*Problems and tasks:*
a) In the text about tuna fishing and Indian Ocean cetaceans, who commissioned Dr Charles Anderson's 2014 report?
b) Pick up the text about tuna fishing and Indian Ocean cetaceans after its final sentence and continue it.

*Document section:*
= Beginning of Section =

Some of the species being affected are Risso’s, Spinner and Bottlenose dolphins, plus False Killer, Humpback and Bryde’s whales.

The cetaceans are being killed by gill nets; a fishing net which is hung vertically so that fish get trapped in it by their gills, which are commonly used in commercial fishing. The gill nets are being placed in the seas around India, Sri Lanka, Pakistan, Iran, Oman and Yemen by tuna fishermen. Others are falling victim to other methods of fishing, such as purse seine and longline fishing.

Dr Charles Anderson is a British Marine Biologist who is based in the Maldives. He estimated the figure of 60,000 in a report commissioned by the International Pole & Line Foundation (IPNLF) in 2014 and this figure could indeed now be even higher. Dr Anderson stated:

“Tuna fisheries are having a profound, and in some cases disastrous, impact on the whale and dolphin populations of the tropical Indian Ocean,” he concluded.

= End of Section =

*Information supplied:*
= Beginning of Section =

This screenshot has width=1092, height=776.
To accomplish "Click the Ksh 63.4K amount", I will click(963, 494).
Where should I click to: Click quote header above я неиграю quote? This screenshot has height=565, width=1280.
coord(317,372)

= End of Section =
= Beginning of Section =

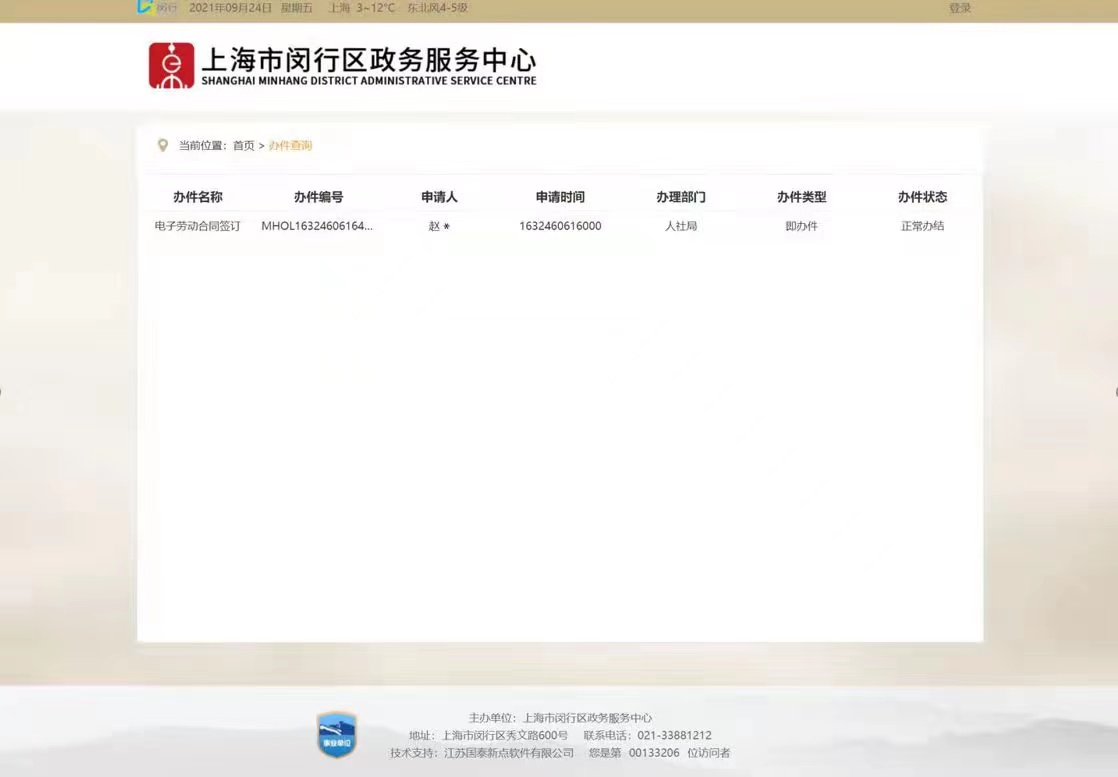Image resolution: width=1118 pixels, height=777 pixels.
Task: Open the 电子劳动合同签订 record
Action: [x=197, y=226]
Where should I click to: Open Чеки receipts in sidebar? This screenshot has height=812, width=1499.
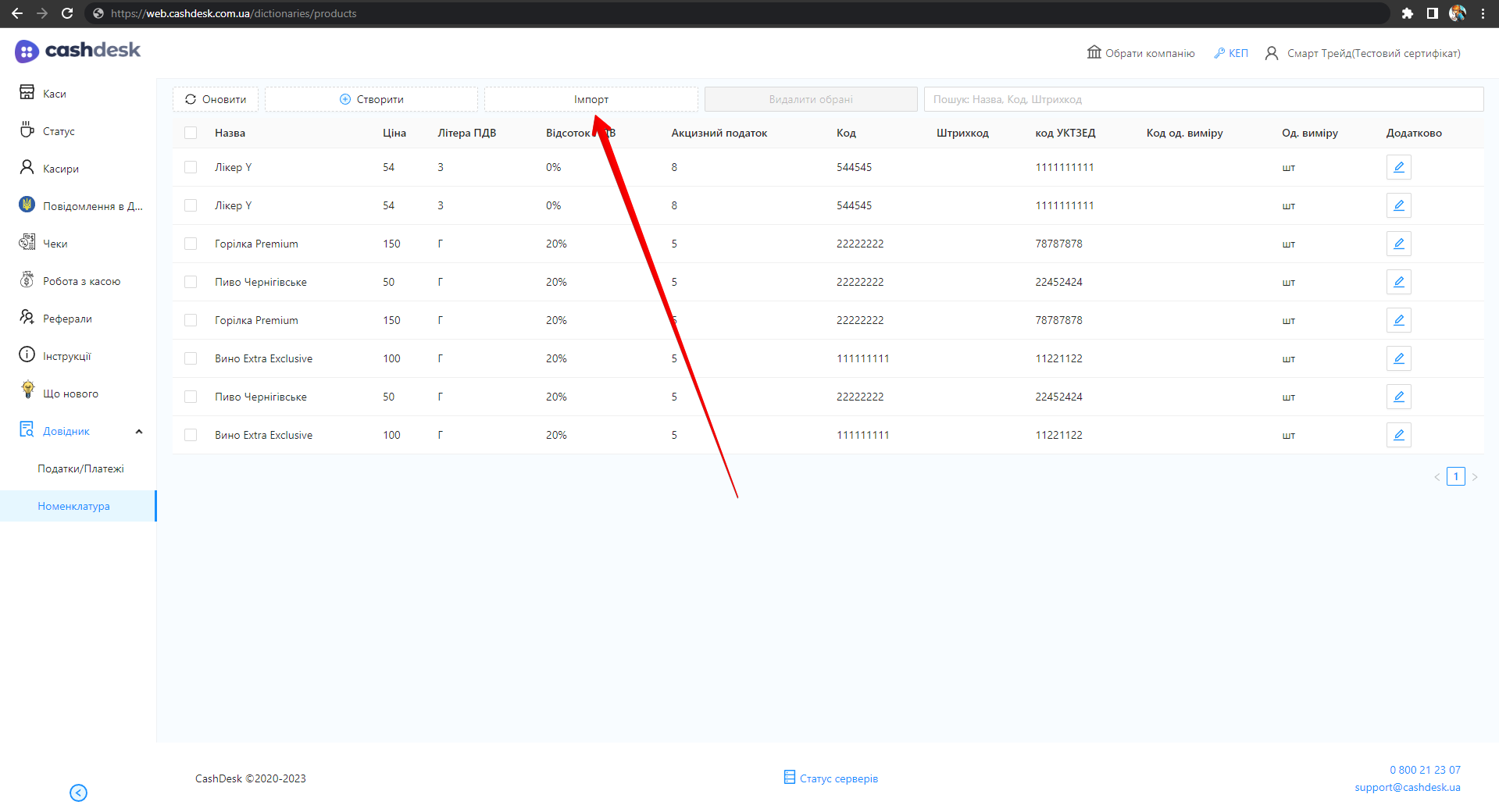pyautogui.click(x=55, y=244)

= End of Section =
= Beginning of Section =

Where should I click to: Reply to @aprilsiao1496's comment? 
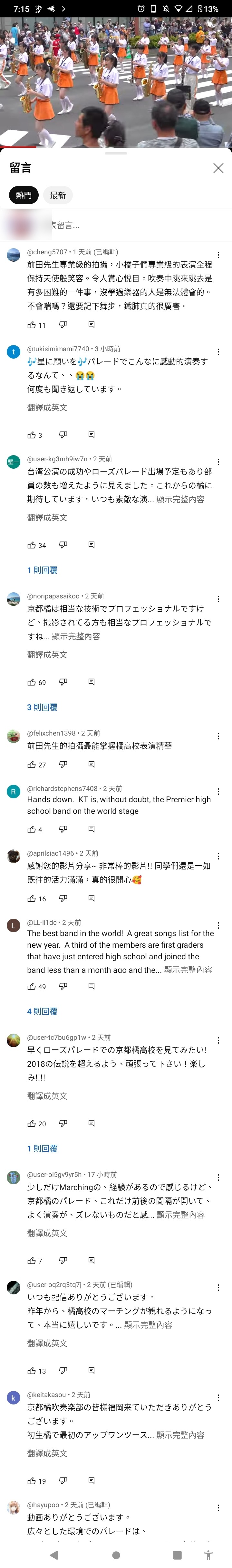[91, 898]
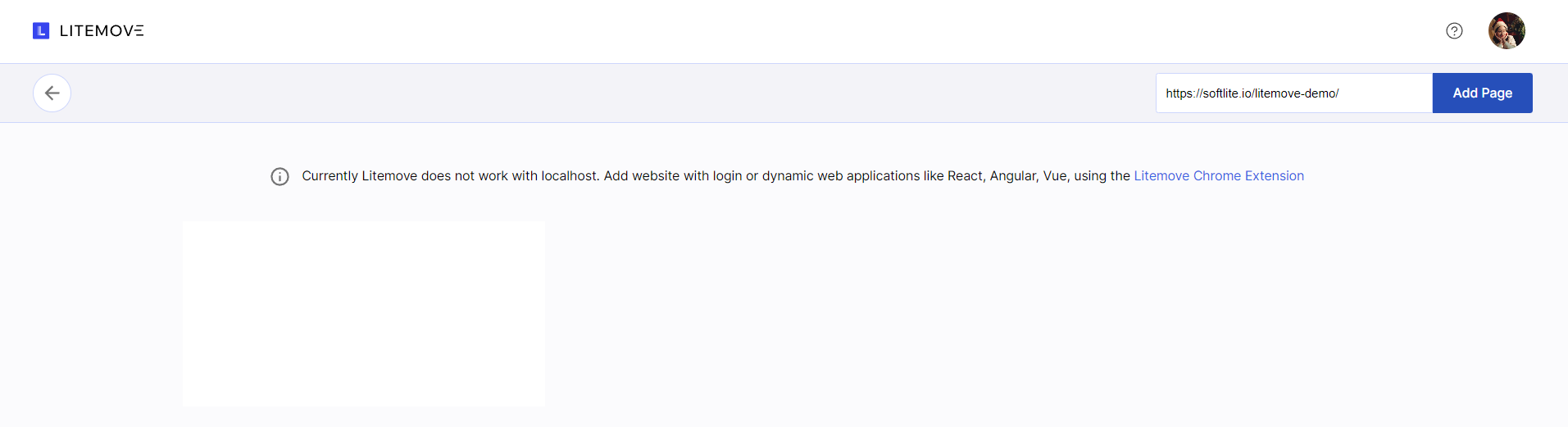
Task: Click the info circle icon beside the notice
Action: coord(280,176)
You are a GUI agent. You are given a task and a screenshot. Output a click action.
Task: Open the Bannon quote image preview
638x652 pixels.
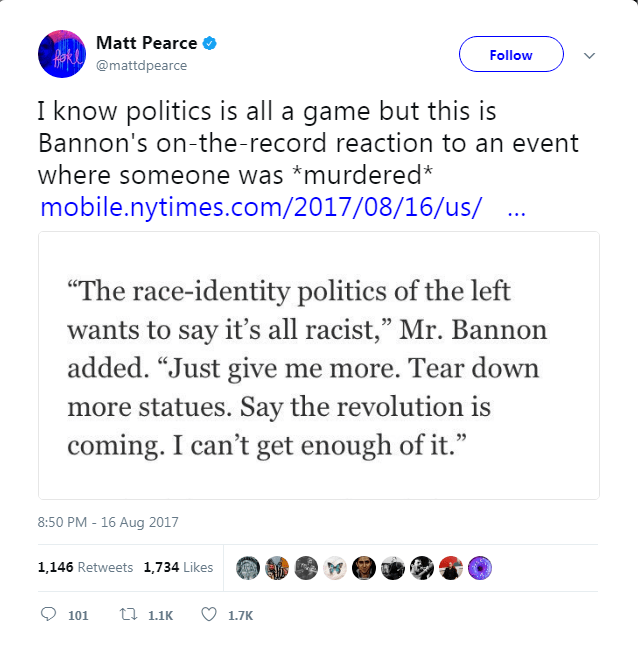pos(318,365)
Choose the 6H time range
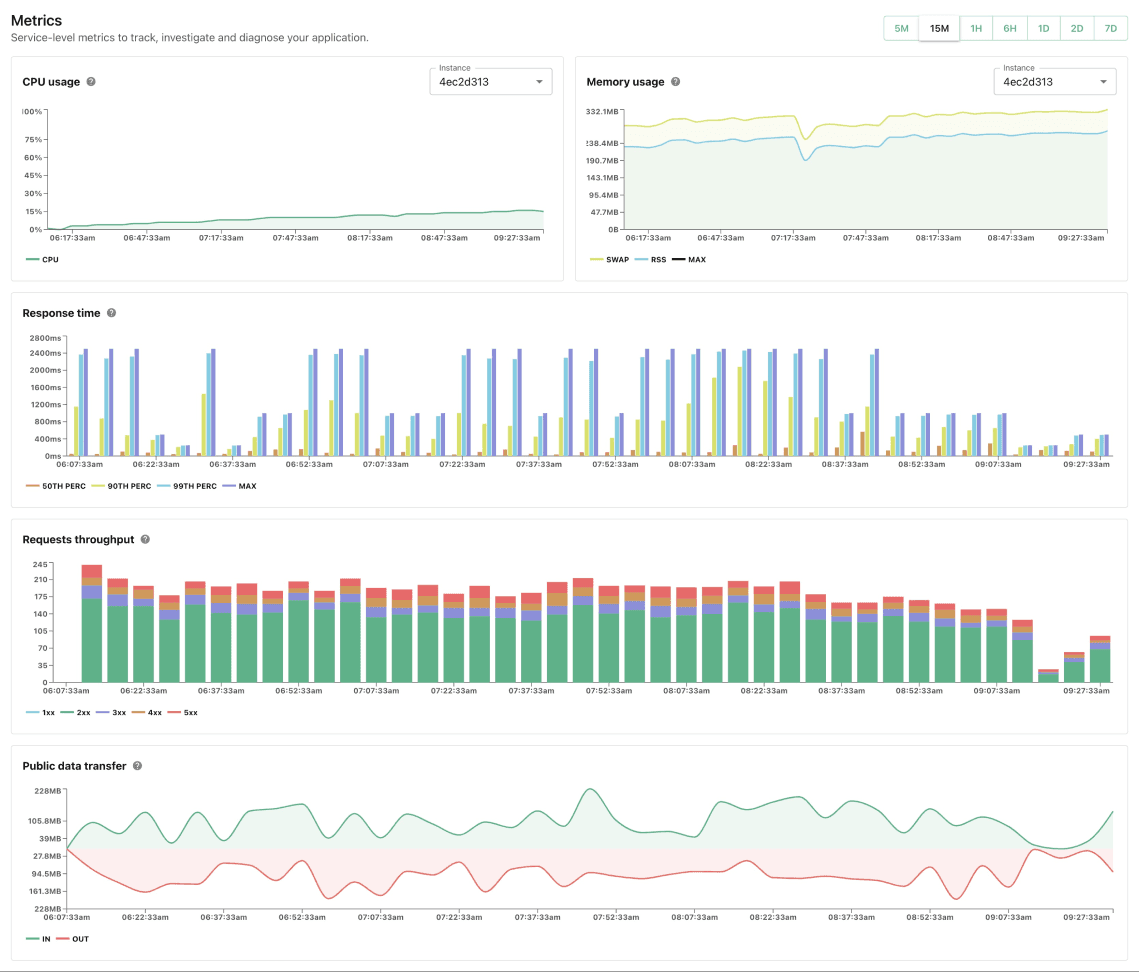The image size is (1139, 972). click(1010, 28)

= End of Section =

*Responses in order:*
a) The International Pole & Line Foundation (IPNLF).

b)
“There has been a widespread failure to monitor cetacean bycatch and even to enforce existing regulations, let alone attempt to reduce mortality. There are many issues, and few easy solutions.”

“The enormous, and still growing, gillnet fishery in the region should be of particular concern,” he added. He was confident, however, that given the political will it would be perfectly possible to “make real progress” in reducing the number of whales, dolphins and porpoises killed by tuna fishermen.